Arguably the entire point of the first play to be programmed at the National Theatre by its new boss Indhu Rubasingham comes around five minutes from the end – after the actual plt has wrapped up – when Ukweli Roach’s Dionysus adds the mantle of ‘god of theatre’ to his celestial portfolio and dedicates the NT’s Olivier theatre to us. And if the hour and 40 minutes that precede this moment are messy, I’d say they are entertainingly messy.
Bacchae is of course based on Euripides’s classic Greek tragedy nasty of the same name, and is the debut play from Nima Taleghani. He’s hitherto been better known as an actor, and while his biggest gig is Heartstopper, I knew him from Jamie Lloyd’s gorgeously rhythmic-but-serious Cyrano de Bergerac of a few years back. I’d wondered if his hip-hoppy take on Euripides might be similarly solemn.
In fact it’s nothing of the sort: colourful, irreverent and frequently goofy, its sillier moments reminded me of those hip hop Shakespeare plays that sometimes pop up at the Edinburgh Fringe (The Bomb-itty of Errors and such). It begins with the redoubtable Clare Perkins introducing us to her all-female posse of dysfunctional Dionysus worshippers, aka the Bacchae. ‘Not even Zeus can steal my thunder, fam’ she declares.
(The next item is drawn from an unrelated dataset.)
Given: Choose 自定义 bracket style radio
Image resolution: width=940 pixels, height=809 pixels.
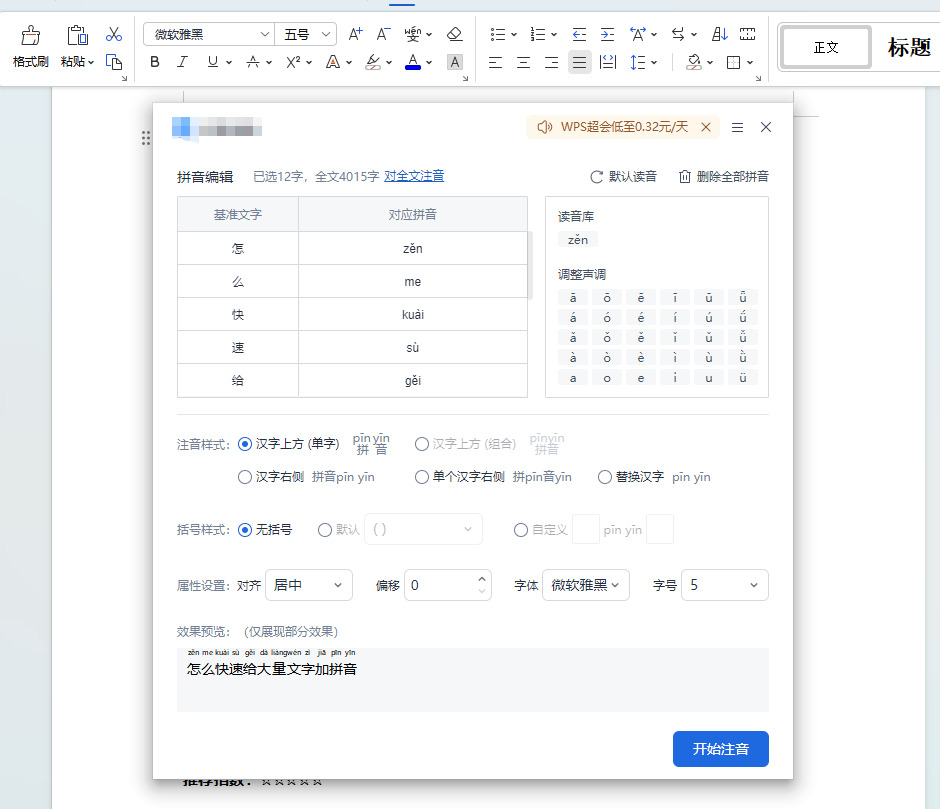Looking at the screenshot, I should point(521,530).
It’s fun to spend time with them, as they swear and argue and rage, but there’s the nagging sense that it’s not clear where their story is going. Frankly it also seems a bit unexpected that a male writer would be out to reclaim Bacchae as a feminist work.
And that proves to be the case: this eventually proves to still be a story about two men. There’s Roach’s Dionysus, a preening, showboating, sequin-encrusted glitterball of rage who has led his wandering band of female cultists to Thebes in a gesture of revenge against its princess: his aunt Agave (Sharon Small), who he believes rejected him as a child when he sought refuge there after his dad Zeus’s wife Hera vengefully incinerated his human mum (classic Greek gods).
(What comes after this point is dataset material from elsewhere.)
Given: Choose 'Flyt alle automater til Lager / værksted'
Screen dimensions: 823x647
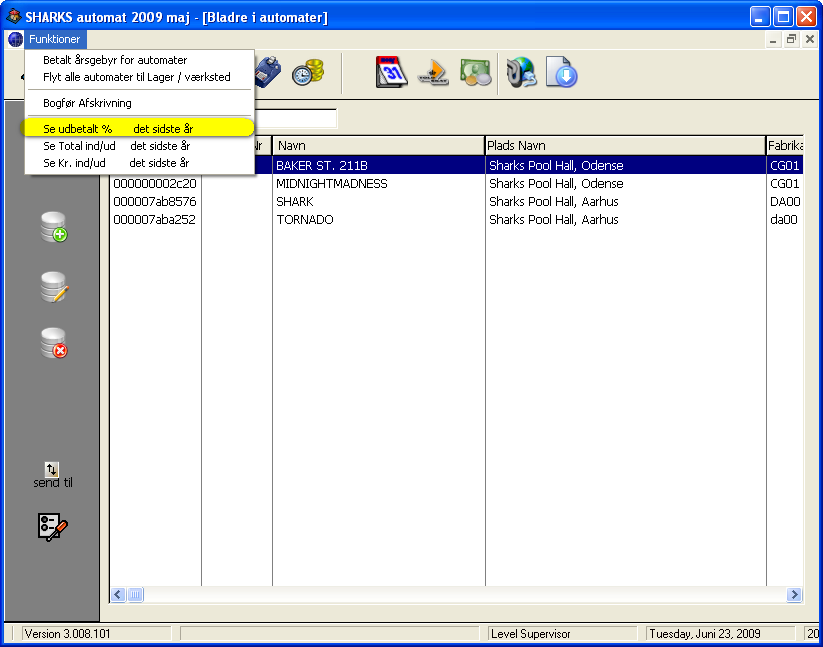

The other man in Pentheus, Agave’s son, played by James McArdle, an actor so absurdly good that he feels like he’s doing everyone a favour by being there in a role that’s quite light on stage time by his standards. It seems like he’s having a lot of fun regardless. In his early phases his king of Thebes is a scenery chomping dickhead, who delights in grumping his way through Taleghani’s rhymes in a very ‘dour middle-aged Scottish guy’ way. It’s virtually panto villain material as he seeks vengeance on the women who have abducted his mother. But Taleghani’s script becomes more sympathetic later on, and McArdle meets it spectacularly well. As in the original, Roach’s Dionysus tricks him into heading out into the wilderness to meet his mother. But here the two men – Penthus now wearing a dress for Reasons – bond, and immortal Dionysus experiences deep regret that he never got to grow up with his sensitive, complicated cousin, who expresses his own sorrow that playing dress up in his boyhood was the only time he was ever truly happy.
The two men’s scenes together are fleeting but – the last five minutes aside – feel closer to the point of the retelling than the Bacchae scenes, which are entertaining but relatively extraneous. Taleghani’s women have names, back stories and personalities, but little real agency.
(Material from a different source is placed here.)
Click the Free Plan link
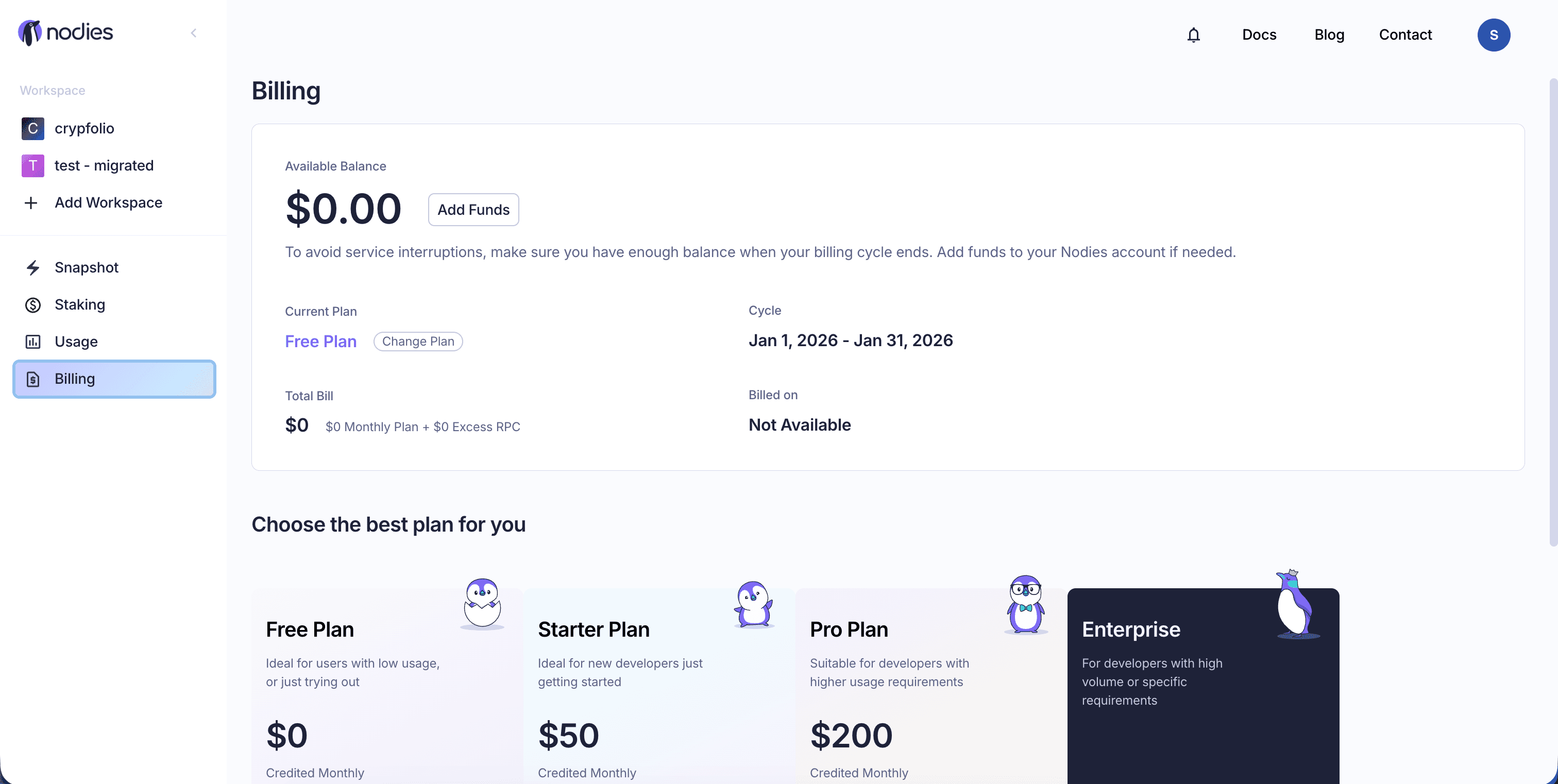pyautogui.click(x=320, y=342)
Did I say it was messy? Rubasingham’s production starts with the sight of a giant blood-covered white horse – respect to designer Robert Jones for something that will definitely be haunting my dreams – and two Theban soldiers shouting that the queen is lost, before a needle drop and Perkins lurching on to say that we’re not doing that sort of play here today. What sort of play? I’m not sure that gigantic phantasmagorical blood soaked puppet animals are a cliche! I actually wish they were!
There are swings and misses in Taleghani’s script. The recurring suggestion the Bacchae are ‘migrants’ and that’s the reason they’re treated with fear feels both an underdeveloped attempt at topicality and also weird, given they are self-confessedly wandering around toppling the regimes of people on Dionysus’s shit list.
There’s also the question as to whether it even works as a tragedy after all Taleghani’s fiddling, jokes, microsubversions and humanising of both Pentheus and Dionysus. I would say… no, it doesn’t, and you’ll get more mileage out of it if you don’t treat it as a tragedy. But certainly there are reasons why The Bacchae in its more classic form has lasted for two and a half thousand years and I feel it’s unlikely this will be doing the same.
Bacchae reminds me a lot of Everyman, the play that opened Rufus Norris’s tenure at the NT: both were visually spectacular, aggressively modern takes on centuries old tales with something of a ‘welcome to your National Theatre’ subtext, both were kind of sloppy but boosted by luxury casting. It’s not a staggering start for Rubasingham, but it has got the whole ‘ta da here I am’ thing out of her system in pretty diverting fashion.